(Exercise prompt):
From the hotel activity report below, copy the part that begins at the words "Curves are still rising in Milan, where" and stops after "the post-lockdown phase.", switching "opportunity-cost" to "opportunity cost".

(Text passage):
______________________________

Report 23/06/2020

Curves are still rising in both sectors

Milan: Seasonality plays a role, but expectations keeps increasing

Curves are still rising in Milan, where the Hotel Activity Index in the very short-term (AB1_day) peaks to about 50%, the maximum in the Covid-19 period. The same trend is shared by hotels offering rooms in July (AB14_days and AB28_days), where the indices swing between 60% and 70%. The HAI curve for August (AB56_days) is on a different trend, being downward sloping, but this is likely the effect of seasonality.

Seasonality also explains the gap between HAI in the long term (AB140_days) and HAI in the very short term (AB1_day). The 30 percentage points gap reflects the different opportunity-cost of offering rooms in Autumn (the high season for the business segment) and in Summer (low season for Milan), which also partially discounts the uncertainty linked to the post-lockdown phase.

Venice: Summer is there and brings “normality”

Hotels of Venice show a positive trend, that accelerates in the short term. The HAI curves at 1 and 14 days  jump up, almost eliminating the gap with the other curves, while the share of hotels offering rooms at the end of July (AB_28 days) overtakes the the longer term curves.

______________________________

(Information):
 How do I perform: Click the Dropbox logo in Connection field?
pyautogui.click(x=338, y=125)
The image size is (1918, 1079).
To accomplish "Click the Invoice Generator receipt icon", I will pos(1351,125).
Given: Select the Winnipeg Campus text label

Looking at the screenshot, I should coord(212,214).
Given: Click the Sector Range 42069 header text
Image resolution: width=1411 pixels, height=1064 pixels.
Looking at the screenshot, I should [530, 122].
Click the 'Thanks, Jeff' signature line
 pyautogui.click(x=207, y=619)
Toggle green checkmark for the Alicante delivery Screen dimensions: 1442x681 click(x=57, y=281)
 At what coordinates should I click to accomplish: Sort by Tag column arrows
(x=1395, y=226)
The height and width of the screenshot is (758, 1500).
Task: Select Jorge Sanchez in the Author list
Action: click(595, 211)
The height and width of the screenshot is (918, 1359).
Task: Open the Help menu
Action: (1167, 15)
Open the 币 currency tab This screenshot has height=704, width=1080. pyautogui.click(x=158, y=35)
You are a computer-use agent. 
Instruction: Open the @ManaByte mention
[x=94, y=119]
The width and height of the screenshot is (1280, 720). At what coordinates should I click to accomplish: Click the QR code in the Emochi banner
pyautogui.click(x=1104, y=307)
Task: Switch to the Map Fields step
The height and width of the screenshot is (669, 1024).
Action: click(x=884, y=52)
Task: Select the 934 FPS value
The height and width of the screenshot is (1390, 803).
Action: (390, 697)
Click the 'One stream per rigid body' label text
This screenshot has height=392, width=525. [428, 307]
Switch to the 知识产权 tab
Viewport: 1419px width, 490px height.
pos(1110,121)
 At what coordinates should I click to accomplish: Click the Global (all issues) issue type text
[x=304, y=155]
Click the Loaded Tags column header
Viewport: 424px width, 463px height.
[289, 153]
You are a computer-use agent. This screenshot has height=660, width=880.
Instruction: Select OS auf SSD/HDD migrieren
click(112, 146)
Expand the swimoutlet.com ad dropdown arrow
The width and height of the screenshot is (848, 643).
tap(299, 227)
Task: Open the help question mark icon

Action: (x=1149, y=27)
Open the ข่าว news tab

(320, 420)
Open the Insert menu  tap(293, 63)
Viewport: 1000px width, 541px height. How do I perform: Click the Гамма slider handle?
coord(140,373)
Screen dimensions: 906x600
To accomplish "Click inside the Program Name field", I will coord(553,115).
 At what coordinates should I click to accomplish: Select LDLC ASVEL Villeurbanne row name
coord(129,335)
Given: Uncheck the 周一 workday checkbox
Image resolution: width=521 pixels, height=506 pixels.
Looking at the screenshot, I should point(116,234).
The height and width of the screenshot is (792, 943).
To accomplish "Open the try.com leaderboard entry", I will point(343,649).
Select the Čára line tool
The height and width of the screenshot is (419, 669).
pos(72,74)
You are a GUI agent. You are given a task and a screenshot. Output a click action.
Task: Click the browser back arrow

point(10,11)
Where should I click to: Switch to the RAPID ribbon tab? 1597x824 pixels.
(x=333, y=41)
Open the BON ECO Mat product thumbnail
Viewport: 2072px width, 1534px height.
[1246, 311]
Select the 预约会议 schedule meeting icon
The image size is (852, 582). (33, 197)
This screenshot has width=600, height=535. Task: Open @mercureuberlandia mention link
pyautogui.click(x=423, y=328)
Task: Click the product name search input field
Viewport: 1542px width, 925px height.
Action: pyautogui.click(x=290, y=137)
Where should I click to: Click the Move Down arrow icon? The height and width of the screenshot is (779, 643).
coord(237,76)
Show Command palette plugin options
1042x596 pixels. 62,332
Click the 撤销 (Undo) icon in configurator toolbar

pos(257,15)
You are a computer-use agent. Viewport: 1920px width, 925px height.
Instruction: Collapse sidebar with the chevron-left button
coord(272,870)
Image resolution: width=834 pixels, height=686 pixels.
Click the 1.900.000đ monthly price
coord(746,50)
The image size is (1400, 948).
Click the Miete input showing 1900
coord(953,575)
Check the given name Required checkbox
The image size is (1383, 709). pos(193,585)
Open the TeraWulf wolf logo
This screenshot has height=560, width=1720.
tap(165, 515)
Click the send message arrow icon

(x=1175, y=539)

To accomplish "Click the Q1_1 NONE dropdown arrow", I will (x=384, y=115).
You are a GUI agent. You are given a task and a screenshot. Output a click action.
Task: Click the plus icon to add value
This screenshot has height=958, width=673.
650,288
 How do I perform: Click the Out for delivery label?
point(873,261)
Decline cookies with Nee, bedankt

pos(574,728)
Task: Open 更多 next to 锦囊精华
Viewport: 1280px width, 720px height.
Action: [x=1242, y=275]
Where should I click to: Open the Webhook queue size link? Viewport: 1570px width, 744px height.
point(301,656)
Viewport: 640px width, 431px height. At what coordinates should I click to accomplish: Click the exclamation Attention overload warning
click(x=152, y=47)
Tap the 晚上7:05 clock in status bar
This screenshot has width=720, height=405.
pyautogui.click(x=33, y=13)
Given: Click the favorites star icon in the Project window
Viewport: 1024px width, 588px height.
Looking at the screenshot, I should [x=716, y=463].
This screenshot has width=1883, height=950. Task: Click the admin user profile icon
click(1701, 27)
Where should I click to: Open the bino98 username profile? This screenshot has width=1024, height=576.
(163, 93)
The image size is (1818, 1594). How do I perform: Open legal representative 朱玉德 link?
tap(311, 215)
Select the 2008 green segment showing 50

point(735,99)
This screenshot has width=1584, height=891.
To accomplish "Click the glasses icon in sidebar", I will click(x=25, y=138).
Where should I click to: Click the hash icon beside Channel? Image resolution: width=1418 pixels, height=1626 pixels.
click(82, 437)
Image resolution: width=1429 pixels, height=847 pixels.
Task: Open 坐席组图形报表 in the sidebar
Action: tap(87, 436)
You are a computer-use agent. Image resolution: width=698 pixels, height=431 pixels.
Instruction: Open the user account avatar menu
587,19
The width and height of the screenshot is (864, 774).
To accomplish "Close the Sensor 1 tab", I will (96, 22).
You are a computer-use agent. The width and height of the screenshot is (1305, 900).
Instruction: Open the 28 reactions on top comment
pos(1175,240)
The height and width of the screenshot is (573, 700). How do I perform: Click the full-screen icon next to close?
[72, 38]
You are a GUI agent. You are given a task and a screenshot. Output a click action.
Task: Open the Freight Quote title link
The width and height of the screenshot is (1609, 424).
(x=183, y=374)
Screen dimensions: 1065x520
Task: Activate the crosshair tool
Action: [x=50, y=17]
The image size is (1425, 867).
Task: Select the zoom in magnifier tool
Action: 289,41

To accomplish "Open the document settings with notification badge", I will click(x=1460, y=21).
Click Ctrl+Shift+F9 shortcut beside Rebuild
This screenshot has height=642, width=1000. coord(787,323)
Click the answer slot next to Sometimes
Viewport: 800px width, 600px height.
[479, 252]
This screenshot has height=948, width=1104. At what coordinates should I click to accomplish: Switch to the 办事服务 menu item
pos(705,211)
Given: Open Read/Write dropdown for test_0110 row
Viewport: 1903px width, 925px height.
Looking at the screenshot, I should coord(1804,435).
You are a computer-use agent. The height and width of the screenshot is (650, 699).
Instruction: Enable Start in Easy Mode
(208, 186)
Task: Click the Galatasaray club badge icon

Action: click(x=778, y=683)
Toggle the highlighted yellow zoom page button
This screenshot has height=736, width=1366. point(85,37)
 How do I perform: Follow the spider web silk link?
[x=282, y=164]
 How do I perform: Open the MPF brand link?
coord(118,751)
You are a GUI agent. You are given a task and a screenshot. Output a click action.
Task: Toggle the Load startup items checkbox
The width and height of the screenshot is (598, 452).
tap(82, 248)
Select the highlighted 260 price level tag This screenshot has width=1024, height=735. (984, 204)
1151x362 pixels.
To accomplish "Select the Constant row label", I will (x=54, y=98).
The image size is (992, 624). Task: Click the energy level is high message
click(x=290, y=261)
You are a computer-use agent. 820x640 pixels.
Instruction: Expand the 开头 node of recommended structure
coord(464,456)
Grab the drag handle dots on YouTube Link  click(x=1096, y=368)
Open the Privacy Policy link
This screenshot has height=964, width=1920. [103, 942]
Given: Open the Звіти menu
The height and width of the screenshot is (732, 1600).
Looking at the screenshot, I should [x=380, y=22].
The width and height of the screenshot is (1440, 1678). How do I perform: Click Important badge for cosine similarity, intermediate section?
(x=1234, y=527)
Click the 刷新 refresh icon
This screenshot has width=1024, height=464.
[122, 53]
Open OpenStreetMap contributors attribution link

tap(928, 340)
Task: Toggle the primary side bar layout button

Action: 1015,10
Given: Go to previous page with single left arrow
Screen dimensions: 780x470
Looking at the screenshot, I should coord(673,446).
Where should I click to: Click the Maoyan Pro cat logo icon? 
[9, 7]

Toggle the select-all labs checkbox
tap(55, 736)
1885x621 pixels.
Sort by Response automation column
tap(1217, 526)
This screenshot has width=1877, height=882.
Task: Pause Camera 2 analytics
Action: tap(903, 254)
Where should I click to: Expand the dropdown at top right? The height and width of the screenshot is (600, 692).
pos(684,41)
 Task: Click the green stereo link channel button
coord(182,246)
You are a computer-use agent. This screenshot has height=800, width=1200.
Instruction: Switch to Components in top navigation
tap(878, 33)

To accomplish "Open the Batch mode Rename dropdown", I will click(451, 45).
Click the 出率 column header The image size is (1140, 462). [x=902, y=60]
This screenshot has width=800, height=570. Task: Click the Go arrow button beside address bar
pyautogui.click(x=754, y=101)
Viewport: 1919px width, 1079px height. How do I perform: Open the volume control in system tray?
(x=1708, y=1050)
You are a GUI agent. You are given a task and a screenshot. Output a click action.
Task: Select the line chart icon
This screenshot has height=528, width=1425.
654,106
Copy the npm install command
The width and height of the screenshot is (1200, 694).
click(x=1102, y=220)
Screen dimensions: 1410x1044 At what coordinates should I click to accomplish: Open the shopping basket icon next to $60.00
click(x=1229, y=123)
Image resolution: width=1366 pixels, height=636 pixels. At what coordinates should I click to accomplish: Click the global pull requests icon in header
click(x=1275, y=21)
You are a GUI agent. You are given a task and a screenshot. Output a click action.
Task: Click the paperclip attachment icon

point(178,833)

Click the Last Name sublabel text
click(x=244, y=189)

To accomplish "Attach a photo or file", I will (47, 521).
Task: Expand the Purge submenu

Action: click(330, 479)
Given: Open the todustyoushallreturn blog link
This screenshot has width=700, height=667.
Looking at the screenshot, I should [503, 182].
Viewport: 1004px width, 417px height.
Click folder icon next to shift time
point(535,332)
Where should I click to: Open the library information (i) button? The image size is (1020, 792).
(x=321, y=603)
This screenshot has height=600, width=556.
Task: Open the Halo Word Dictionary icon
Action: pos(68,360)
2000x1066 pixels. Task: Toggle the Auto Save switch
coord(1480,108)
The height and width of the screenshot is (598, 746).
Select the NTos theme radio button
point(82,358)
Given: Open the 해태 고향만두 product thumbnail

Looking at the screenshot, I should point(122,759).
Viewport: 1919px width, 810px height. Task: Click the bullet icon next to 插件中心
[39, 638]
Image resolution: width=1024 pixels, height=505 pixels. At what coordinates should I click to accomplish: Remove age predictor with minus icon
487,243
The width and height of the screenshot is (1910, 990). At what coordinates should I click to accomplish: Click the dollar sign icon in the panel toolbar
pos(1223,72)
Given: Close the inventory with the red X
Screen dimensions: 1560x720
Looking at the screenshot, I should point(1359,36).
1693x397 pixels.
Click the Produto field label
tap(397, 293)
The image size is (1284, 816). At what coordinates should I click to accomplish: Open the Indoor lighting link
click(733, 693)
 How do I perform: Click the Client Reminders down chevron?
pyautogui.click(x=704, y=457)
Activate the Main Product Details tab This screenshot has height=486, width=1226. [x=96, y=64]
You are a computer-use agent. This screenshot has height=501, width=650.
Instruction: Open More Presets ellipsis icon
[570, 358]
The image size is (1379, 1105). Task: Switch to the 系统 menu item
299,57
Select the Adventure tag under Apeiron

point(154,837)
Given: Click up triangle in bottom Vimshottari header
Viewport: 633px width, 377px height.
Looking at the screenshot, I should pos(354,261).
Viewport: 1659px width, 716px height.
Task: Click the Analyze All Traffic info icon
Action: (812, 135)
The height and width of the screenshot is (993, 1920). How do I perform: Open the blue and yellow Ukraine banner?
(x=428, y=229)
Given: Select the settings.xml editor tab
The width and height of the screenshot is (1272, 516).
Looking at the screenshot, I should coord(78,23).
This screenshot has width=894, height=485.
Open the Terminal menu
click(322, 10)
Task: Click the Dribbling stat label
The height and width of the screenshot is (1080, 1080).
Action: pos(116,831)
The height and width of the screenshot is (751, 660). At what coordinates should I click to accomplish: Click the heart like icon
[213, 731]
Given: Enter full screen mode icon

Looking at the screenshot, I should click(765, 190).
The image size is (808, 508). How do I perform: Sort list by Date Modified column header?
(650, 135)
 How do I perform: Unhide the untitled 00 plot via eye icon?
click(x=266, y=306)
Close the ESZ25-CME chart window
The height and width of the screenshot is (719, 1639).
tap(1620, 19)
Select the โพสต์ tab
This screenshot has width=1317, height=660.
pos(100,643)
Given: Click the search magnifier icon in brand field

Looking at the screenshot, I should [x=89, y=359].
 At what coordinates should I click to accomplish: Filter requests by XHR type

______________________________

(Solution to this task):
Curves are still rising in Milan, where the Hotel Activity Index in the very short-term (AB1_day) peaks to about 50%, the maximum in the Covid-19 period. The same trend is shared by hotels offering rooms in July (AB14_days and AB28_days), where the indices swing between 60% and 70%. The HAI curve for August (AB56_days) is on a different trend, being downward sloping, but this is likely the effect of seasonality.

Seasonality also explains the gap between HAI in the long term (AB140_days) and HAI in the very short term (AB1_day). The 30 percentage points gap reflects the different opportunity cost of offering rooms in Autumn (the high season for the business segment) and in Summer (low season for Milan), which also partially discounts the uncertainty linked to the post-lockdown phase.